Motivation

In a multi-framework environment where frameworks have different SLA requirements (production vs. development, service vs. batch), it would be nice if Mesos can protect the high-SLA frameworks' throughput by throttling other frameworks' QPS.

Mesos Framework API Rate Limiting allows operators to specify the rate (i.e., queries per second) Mesos Master processes messages from a particular framework (can be a group of frameworks, see details about principals below) so individual frameworks will not overwhelm the Master.

Requirements

Should provide a way for operators to monitor the framework QPS.
- So they'll have some idea about what values to use to configure the limiter, how much traffic a framework has put on the Master and see how frameworks react to the throttling.
~~(Stage 2, not in current scope) Should support online tuning of rate limits (add/delete/update).~~
~~(Stage 3, not in current scope) The rate limit configuration should survive Master failover.~~

Usage

RateLimits Configuration

User specifies the input via Master flags in the JSON format.

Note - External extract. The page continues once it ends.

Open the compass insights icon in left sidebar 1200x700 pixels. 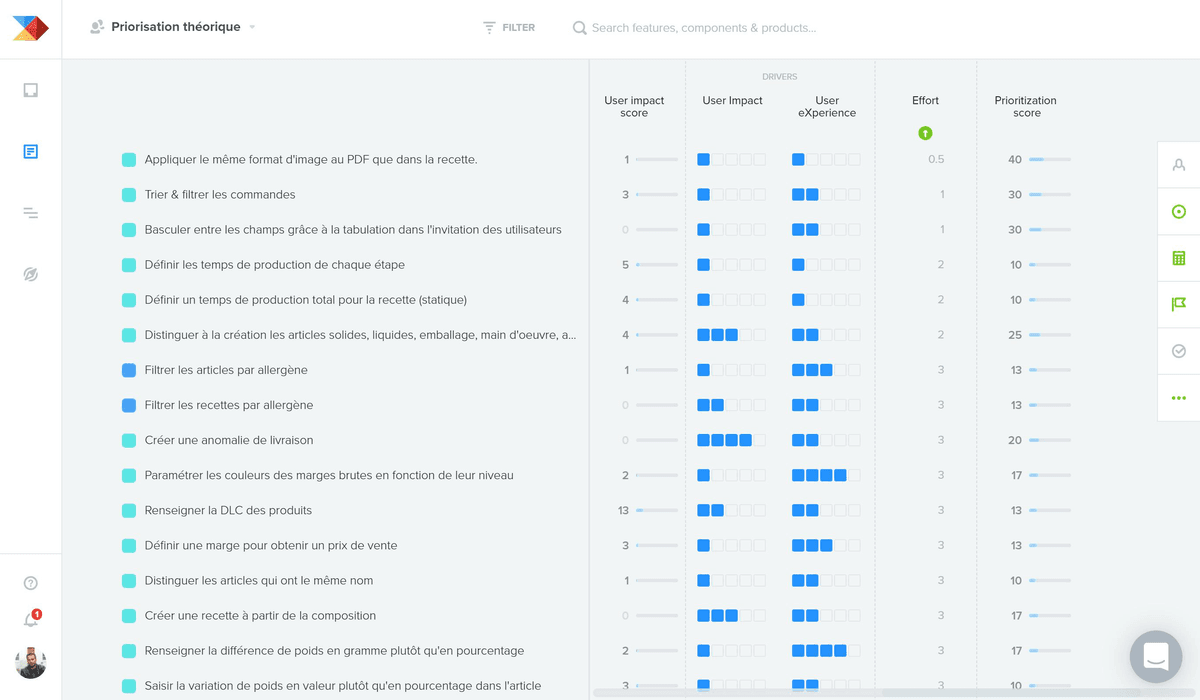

mesos-master --rate_limits=rates.json

JSON format

sample rates.json

{
    "limits": [
        {
            "principal": "foo",
            "qps": 55.5
        },
        {
            "principal": "bar",
        }
    ],
    "aggregate_default_qps": 33.3
}

The JSON contains a list of (principal, rate) tuples and an aggregate_default_qps field.

principal: Frameworks are identified by their principal, a la --credentials.
- In the current implementation the principal uniquely identifies the throttled entity, in the future there might be finer-grained entities under the principal.
- You can have multiple framework use the same principal, in which case the combined traffic from all frameworks using the same principal are throttled by the specified QPS.
qps: Queries per Second, i.e., the rate.
- Once set, Master guarantees that it does not process messages from this principal higher than this rate.
- QPS is optional so that when it is not present, this principal is given unlimited rate, i.e., not throttled.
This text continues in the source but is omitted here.